Mohnen ve ten Raa (1998), Kanada ekonomisi üzerine yaptığı çalışmada toplam faktör verimliliğini ölçüt olarak ele almıştır. 1962’den 1991 yılına kadar olan girdi-çıktı tablolarını kullanarak yaptığı çalışmada, toplam faktör verimliliğinin 1960’lı yıllarda büyümesi ve 1970’li yıllarda yavaşlamasına teknik değişmelerin neden olsa da 1980’li yıllarda yaşanan iyileşmenin ise ticaret

artışının kaynağının teknik değişiklikten dış ticaret hadlerine kaydığını göstermiştir.

Antille ve Fontela (2003), uluslararası TFV transferinin ticaret hadlerindeki değişimini kısmen açıkladığını belirtmiştir. Hummels ve Klenow (2005), zengin ülkelerin daha fazla ürün çeşidi ihraç etme ve daha güçlü ticaret hadlerinde yararlanma eğiliminde olduklarını göstermişlerdir. Bu bulgu Kang’ın (2004) Kore için yaptığı çalışma ile desteklenmektedir.

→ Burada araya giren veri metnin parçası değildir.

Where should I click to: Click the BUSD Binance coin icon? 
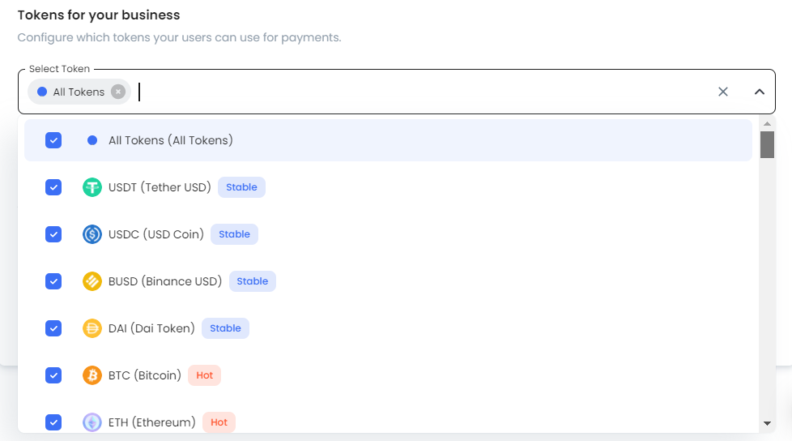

Ghironi ve Melitz'in (2005) yaptığı kantitatif analiz ile ticaret hadlerinin verimlilik şoklarına karşılık değer kazanabileceğini öngörmüşlerdir. Bu durum ise üretim maliyetlerini ve firmaların giriş maliyetlerini düşüreceğini belirtmişlerdir. Kehoe ve Ruhl (2008), ticaret hadlerinin bir ülkenin gelir ve tüketim standardı üzerinde etkili olduğunu ve ticaret hadlerinin iyileştirilmesi toplam faktör verimliliğini etkilemese bile dış ticaret refahı artırabilir.

Hephaktan ve Karakayalı (2009), 1980-2008 döneminde Türkiye’nin dış ticaret hadlerini analiz etmişlerdir. Bu çalışmanın sonucunda ele alınan dönem için Türkiye’nin net değişim ticaret hadlerindeki bozulmaya rağmen verimlilik ve ihracattaki artışa bağlı olarak gelir ticaret hadlerinin yükseldiği sonucuna ulaşmışlardır.

Yukarıda görüldüğü üzere uluslararası iktisat teorisinde geçmişten günümüze kadar verimlilik ve dış ticaret hadleri ile ilgili birçok çalışma yapılmıştır. Yapılan birçok çalışmada verimliliğin dış ticaret hadleri üzerinde, dış ticaret hadlerinin ise verimlilik üzerinde etkili olduğu yanı karşılıklı bir ilişkinin söz konusu olduğu görülmektedir.